** EXERCISE DIRECTIONS **
Copy out the records that follow, leaving every character as it is.
=== TASK MATERIAL ===
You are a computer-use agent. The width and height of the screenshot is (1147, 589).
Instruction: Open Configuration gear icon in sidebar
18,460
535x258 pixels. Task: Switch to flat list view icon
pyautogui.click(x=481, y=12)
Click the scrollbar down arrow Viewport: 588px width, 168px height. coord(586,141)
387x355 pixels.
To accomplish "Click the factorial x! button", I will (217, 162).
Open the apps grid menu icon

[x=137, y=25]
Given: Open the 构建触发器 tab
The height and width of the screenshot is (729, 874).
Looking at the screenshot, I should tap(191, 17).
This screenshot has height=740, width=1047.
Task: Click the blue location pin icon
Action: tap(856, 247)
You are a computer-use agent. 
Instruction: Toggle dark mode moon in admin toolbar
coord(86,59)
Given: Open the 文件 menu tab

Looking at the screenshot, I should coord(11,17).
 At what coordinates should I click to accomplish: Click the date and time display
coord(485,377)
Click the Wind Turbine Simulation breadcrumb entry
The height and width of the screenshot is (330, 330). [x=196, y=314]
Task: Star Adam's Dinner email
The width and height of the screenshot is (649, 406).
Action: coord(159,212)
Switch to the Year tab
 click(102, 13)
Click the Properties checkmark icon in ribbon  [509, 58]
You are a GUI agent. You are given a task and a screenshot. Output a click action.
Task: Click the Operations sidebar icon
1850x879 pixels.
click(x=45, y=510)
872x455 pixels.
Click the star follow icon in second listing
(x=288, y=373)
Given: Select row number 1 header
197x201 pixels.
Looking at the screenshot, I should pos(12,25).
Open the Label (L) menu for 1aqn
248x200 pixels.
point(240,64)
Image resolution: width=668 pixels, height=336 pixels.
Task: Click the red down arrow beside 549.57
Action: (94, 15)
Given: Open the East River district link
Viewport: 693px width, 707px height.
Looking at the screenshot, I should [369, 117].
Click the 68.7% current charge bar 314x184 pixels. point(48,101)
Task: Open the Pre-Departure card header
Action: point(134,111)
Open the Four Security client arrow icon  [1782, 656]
===
** OUTPUT FOR THIS TASK **
You are a computer-use agent. The width and height of the screenshot is (1147, 589).
Instruction: Open Configuration gear icon in sidebar
18,460
535x258 pixels. Task: Switch to flat list view icon
pyautogui.click(x=481, y=12)
Click the scrollbar down arrow Viewport: 588px width, 168px height. coord(586,141)
387x355 pixels.
To accomplish "Click the factorial x! button", I will (217, 162).
Open the apps grid menu icon

[x=137, y=25]
Given: Open the 构建触发器 tab
The height and width of the screenshot is (729, 874).
Looking at the screenshot, I should tap(191, 17).
This screenshot has height=740, width=1047.
Task: Click the blue location pin icon
Action: tap(856, 247)
You are a computer-use agent. 
Instruction: Toggle dark mode moon in admin toolbar
coord(86,59)
Given: Open the 文件 menu tab

Looking at the screenshot, I should coord(11,17).
 At what coordinates should I click to accomplish: Click the date and time display
coord(485,377)
Click the Wind Turbine Simulation breadcrumb entry
The height and width of the screenshot is (330, 330). [x=196, y=314]
Task: Star Adam's Dinner email
The width and height of the screenshot is (649, 406).
Action: coord(159,212)
Switch to the Year tab
 click(102, 13)
Click the Properties checkmark icon in ribbon  [509, 58]
You are a GUI agent. You are given a task and a screenshot. Output a click action.
Task: Click the Operations sidebar icon
1850x879 pixels.
click(x=45, y=510)
872x455 pixels.
Click the star follow icon in second listing
(x=288, y=373)
Given: Select row number 1 header
197x201 pixels.
Looking at the screenshot, I should pos(12,25).
Open the Label (L) menu for 1aqn
248x200 pixels.
point(240,64)
Image resolution: width=668 pixels, height=336 pixels.
Task: Click the red down arrow beside 549.57
Action: (94, 15)
Given: Open the East River district link
Viewport: 693px width, 707px height.
Looking at the screenshot, I should [369, 117].
Click the 68.7% current charge bar 314x184 pixels. point(48,101)
Task: Open the Pre-Departure card header
Action: point(134,111)
Open the Four Security client arrow icon  [1782, 656]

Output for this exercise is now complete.